At the Bauhaus, design was not a “style” — it was a method.
Things were broken down into parts, examined for purpose, material, making, and use —
and then rebuilt into a form that can explain itself.
That is why many Bauhaus objects feel so natural today:
they are not meant to impress, but to work — and to be understood.
Hartwig’s chess set takes this attitude seriously.
It translates a culturally loaded game — kings, crowns, tradition —
into neutral, readable geometry. The pieces do not tell a story of rank;
they show rules.
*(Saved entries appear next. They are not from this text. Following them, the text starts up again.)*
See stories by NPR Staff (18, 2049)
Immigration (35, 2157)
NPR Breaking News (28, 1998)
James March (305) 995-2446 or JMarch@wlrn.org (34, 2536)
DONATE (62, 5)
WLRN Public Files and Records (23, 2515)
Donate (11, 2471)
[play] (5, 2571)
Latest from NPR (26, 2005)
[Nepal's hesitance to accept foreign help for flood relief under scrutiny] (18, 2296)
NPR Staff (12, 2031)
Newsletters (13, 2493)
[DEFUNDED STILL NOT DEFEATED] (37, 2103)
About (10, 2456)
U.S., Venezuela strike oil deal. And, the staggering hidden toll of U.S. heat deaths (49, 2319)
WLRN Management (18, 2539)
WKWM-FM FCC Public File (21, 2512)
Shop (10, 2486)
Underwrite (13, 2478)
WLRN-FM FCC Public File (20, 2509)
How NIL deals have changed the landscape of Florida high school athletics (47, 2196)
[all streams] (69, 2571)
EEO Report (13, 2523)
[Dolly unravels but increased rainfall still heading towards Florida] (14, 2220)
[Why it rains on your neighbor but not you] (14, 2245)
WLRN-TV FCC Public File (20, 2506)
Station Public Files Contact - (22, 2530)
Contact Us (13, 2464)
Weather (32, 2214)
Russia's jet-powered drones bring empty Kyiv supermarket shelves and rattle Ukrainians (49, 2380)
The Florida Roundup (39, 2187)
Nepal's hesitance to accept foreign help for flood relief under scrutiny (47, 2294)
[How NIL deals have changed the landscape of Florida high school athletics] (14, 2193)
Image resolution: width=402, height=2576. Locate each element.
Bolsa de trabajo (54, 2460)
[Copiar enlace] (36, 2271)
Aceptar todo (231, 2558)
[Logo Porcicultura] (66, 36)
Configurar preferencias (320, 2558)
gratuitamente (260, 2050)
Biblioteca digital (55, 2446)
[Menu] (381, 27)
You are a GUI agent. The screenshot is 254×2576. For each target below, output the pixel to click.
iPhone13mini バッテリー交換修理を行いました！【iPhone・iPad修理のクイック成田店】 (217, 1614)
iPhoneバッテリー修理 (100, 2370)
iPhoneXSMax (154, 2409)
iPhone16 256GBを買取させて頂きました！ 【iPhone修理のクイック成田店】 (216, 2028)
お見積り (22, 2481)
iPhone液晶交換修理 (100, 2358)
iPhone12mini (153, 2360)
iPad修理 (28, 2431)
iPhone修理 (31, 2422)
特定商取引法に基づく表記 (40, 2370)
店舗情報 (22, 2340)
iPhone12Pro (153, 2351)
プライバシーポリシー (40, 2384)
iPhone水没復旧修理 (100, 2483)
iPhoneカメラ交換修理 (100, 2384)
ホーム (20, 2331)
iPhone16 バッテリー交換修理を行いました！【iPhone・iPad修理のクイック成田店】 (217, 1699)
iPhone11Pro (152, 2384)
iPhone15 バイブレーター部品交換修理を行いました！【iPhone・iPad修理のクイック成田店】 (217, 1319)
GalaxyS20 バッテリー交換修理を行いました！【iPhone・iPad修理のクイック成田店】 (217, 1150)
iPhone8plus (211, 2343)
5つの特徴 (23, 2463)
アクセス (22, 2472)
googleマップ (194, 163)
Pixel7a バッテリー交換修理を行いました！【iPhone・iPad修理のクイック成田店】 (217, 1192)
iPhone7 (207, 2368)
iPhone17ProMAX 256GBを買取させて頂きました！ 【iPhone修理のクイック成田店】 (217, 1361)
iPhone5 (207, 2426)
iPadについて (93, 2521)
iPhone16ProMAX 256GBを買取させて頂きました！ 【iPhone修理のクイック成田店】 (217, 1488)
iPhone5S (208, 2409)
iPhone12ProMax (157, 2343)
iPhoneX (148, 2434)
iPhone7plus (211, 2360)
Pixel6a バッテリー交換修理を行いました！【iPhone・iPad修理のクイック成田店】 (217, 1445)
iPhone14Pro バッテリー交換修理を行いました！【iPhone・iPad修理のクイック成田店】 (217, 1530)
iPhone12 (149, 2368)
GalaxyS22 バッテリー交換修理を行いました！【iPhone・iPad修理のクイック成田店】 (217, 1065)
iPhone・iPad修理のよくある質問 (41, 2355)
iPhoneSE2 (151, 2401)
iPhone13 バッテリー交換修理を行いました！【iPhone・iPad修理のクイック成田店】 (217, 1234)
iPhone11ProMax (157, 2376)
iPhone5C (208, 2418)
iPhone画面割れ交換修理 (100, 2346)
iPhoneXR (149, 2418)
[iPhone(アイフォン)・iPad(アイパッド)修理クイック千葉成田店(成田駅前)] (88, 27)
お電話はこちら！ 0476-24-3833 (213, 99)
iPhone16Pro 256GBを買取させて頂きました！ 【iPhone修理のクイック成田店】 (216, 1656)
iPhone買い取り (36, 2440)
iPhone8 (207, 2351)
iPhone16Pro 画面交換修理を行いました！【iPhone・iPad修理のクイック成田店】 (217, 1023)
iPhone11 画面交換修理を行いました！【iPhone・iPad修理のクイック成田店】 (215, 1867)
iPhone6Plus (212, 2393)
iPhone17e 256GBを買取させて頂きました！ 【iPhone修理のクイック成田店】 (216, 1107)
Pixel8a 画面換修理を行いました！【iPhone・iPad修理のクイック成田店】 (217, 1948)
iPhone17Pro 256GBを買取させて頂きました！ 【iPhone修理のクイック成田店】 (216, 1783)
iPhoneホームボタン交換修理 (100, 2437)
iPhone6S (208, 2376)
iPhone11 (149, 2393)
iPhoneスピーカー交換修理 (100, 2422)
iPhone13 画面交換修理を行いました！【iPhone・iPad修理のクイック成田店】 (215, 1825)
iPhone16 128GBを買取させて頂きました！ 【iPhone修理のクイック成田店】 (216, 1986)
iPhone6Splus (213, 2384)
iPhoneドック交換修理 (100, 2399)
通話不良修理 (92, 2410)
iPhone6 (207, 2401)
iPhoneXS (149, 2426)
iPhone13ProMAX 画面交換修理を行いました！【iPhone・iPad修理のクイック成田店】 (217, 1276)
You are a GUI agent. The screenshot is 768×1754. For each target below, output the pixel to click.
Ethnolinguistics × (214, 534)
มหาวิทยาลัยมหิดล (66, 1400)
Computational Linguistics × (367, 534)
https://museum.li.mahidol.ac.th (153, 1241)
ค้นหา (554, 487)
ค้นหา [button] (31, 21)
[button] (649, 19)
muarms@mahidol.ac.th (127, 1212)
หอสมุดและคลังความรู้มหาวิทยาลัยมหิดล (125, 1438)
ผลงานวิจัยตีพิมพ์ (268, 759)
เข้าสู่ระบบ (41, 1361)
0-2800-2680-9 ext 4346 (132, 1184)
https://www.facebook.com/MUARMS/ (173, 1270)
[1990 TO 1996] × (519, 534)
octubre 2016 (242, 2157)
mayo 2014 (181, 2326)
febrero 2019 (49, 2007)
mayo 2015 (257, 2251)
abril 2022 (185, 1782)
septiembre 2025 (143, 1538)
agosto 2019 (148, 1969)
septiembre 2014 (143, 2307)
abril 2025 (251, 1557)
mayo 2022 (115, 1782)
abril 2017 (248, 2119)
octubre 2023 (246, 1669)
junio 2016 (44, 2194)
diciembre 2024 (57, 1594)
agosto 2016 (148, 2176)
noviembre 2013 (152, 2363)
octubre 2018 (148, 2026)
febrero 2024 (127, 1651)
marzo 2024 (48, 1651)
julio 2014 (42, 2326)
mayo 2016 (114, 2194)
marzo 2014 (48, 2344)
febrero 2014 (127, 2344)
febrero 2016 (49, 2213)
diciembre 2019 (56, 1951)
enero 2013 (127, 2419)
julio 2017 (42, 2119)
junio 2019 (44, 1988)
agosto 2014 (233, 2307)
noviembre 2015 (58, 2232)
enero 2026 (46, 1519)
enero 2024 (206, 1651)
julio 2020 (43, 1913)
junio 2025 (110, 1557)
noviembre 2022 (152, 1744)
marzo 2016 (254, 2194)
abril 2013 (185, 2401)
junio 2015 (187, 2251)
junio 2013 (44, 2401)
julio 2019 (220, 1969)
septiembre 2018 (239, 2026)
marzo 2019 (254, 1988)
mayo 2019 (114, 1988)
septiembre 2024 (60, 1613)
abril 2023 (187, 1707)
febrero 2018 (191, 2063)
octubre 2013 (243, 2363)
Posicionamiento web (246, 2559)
You recognise movement not through symbolism, but through structure.
Complexity does not shrink — orientation becomes clearer.
This also changes the role of the player: you don’t only look — you read.
The set trains attention, proportion, and order — like a small didactic model.
It fits the Bauhaus belief that learning can happen through objects:
through handling, scale, and systematic difference.
And one more thing becomes visible: Bauhaus reduction is not “less for the sake of less”.
It is a decision for legibility. In Hartwig’s chess, form becomes communication —
calm, consistent, without gesture. That consistency is exactly what keeps the object modern today.
- Method over style: the object results from a clear design process.
- Rules over symbolism: forms explain movement, not decoration.
- Learning through the object: play becomes training in systems thinking.